Ja, „Closet Monster“ ist ein großartiger Coming-of-Age-Film, und er ist auch ein großartiger Coming-Out-Film. Und eine Erklärung unter mehreren möglichen ist vielleicht, dass er das Genre des Jugendfilms nicht automatisch mit dem Atmosphärisch-Taktilen, Nonverbalen, Indirekten verbindet und das aus dem fehlenden Check des Jugendlichen der eigenen Gefühlswelt gegenüber entwickelt. Die Teenage Angst von Oscar, dem doch so typischen Coming-of-Ager, dem hübschen, weißen, englisch sprechenden Jungen von nebenan, hat nichts Ungefähres, sondern einen sehr konkreten Ursprung: er hat als Kind ein Hate Crime ansehen müssen und sein Vater, ohne Kenntnis der Lage, empfahl dem Sohn einen Kurzhaarschnitt, um nicht genauso zum identifizierbaren Opfer zu werden.

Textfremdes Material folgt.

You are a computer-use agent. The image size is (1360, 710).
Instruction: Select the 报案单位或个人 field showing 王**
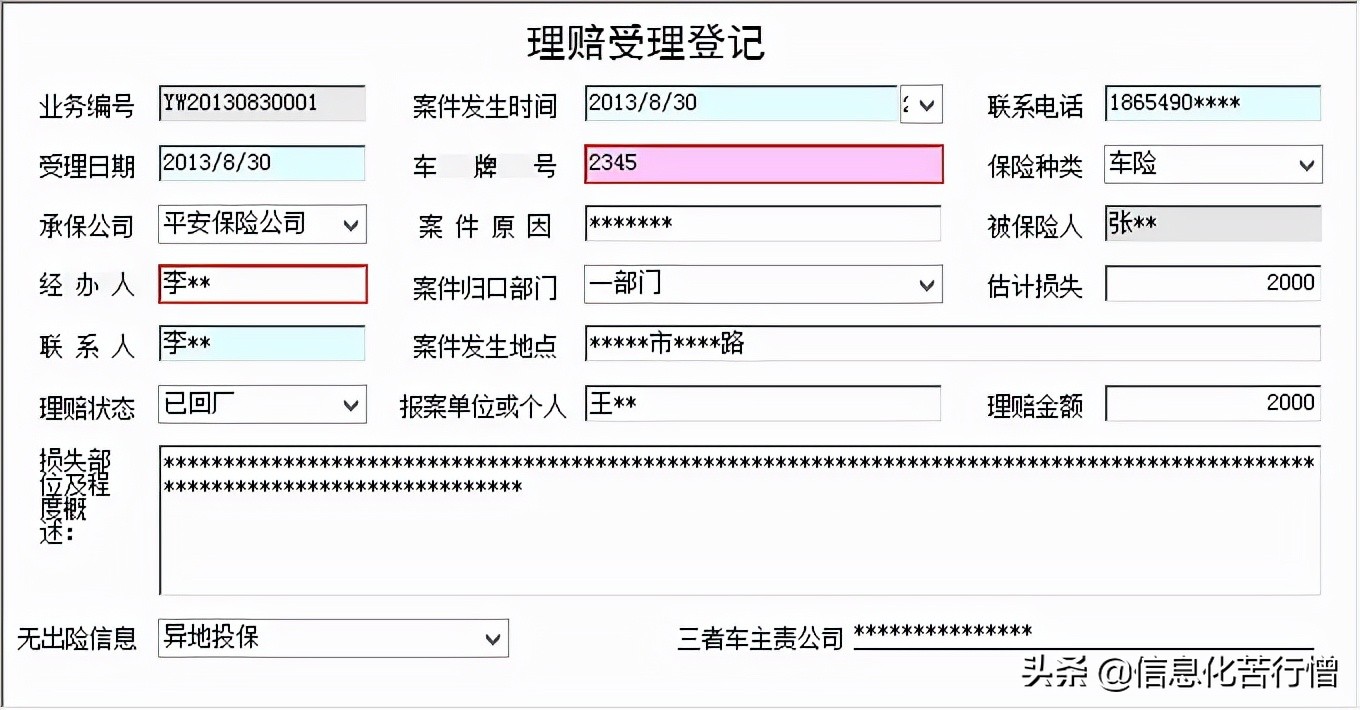click(762, 404)
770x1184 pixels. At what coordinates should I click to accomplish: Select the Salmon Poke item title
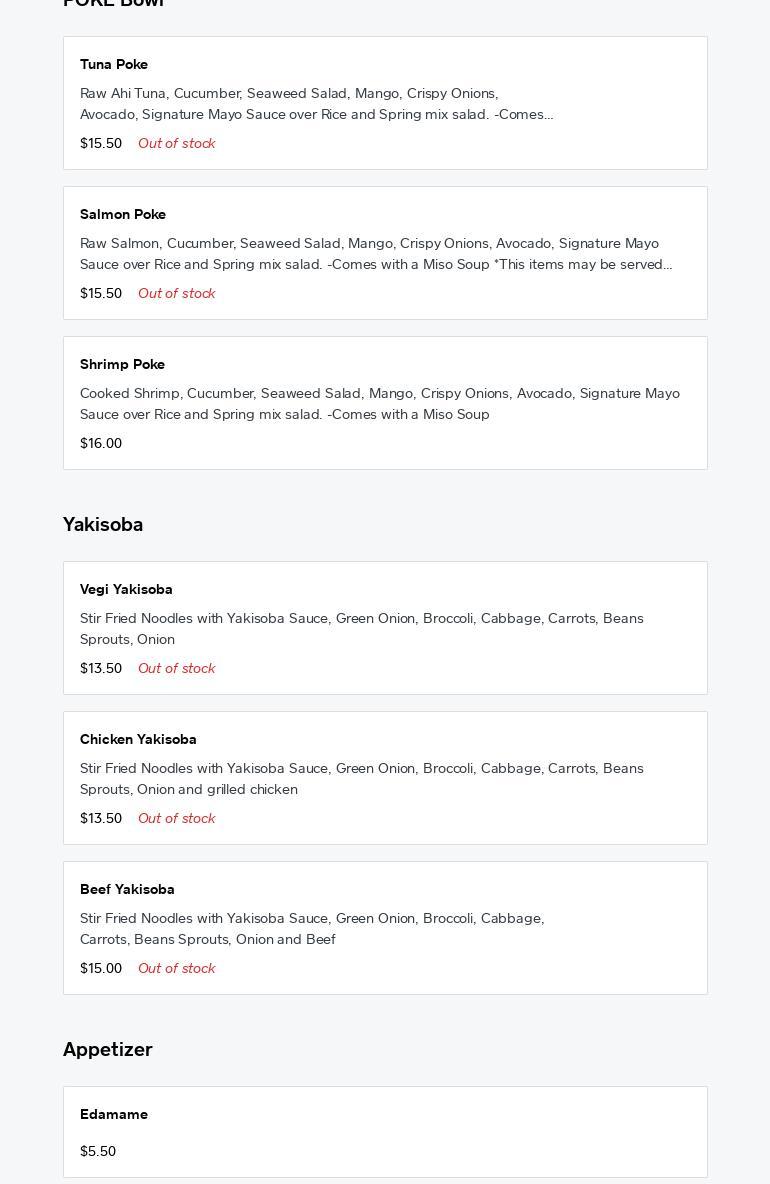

Die Vater-Sohn-Beziehung stiftet den visuellen Reichtums des Films. Beide haben eine Affinität zum Übernatürlichen, zu den Zwischen- und Schattenwelten, die im harschen, kühlen Neufundland wie Wärmequellen funktionieren. Der Vater versorgt den Sohn vor dem Schlafengehen mit Träumen, und, klar: es werden irgendwann Albträume daraus. Mehr und mehr verliert sich die erwachsene Realitätsinstanz ins Irreale, während Oscar irgendwann lernt, seine kindlichen Ängste in Kreativität zu übersetzen: er zeichnet seine Monster selbst und bewirbt sich für eine Film-Make-up-Ausbildung. Das gemeinsam gebaute Baumhaus wird schnell zum Fluchtort vor der häuslichen Bedrohung, das „Closet Monster“ des Titels ist der Vater selbst: Wo aus Oscar etwas bisher Zurückgedrängtes heraus will, muss letzterer in den Schrank wieder hineingedrängt werden, aus dem er immer wieder zur Unzeit in Oscars Leben springt.

Foto: Pro-Fun

Auftritt des Neuen mit dem sprechenden Namen „Wilder“: ein kiffender Arbeitskollege (Baumarkt!) mit verwegenen blonden Locken. Aliocha Schneider spielt ihn, einer dieser vielen schauspielenden Verführer-Jungs aus der Familie Schneider (Bruder Nils kennen wir in dieser Funktion aus einem Dolan-Film). „Dieser Yves Saint Laurent da“, nennt ihn interessiert Oscars Freundin Gemma, die genauso schnell wie der Vater merkt, was da an Neuem in Oscars Leben tritt. Ein Arbeitshemd zirkuliert jetzt zwischen den beiden Jungs und wird nicht mehr gewaschen. Wilder hat einen verblüffend radikalen Zugang zum Vaterthema: „Wenn du deine Eltern nicht hasst, wirst du vielleicht mal wie sie.“ Schwul ist er nicht, logisch, aber er gibt dem Schwulsein einen Körper. Einen Körper mit Fear Factor, auf den Oscar psychosomatisch reagiert und der Film mit drastischen Bildern, die auch ein bisschen komisch sind: keine vage Poesie der Blicke und Berührungen, sondern Unterleibsschmerzen, Blut und Metall. Wilder versorgt Oscar nicht mit Träumen, er küsst ihn und evoziert Monster. Und „Closet Monster“ will blutige Klarheit für seinen bewegten Helden, den der großartige Connor Jessup („American Crime“) so entschieden und bescheiden als Nicht-Opfer spielt, keine wabernde, sensitive Welt aus Schutzlosigkeit und Ambivalenz und Bewegungsunschärfe und Lichtreflexen.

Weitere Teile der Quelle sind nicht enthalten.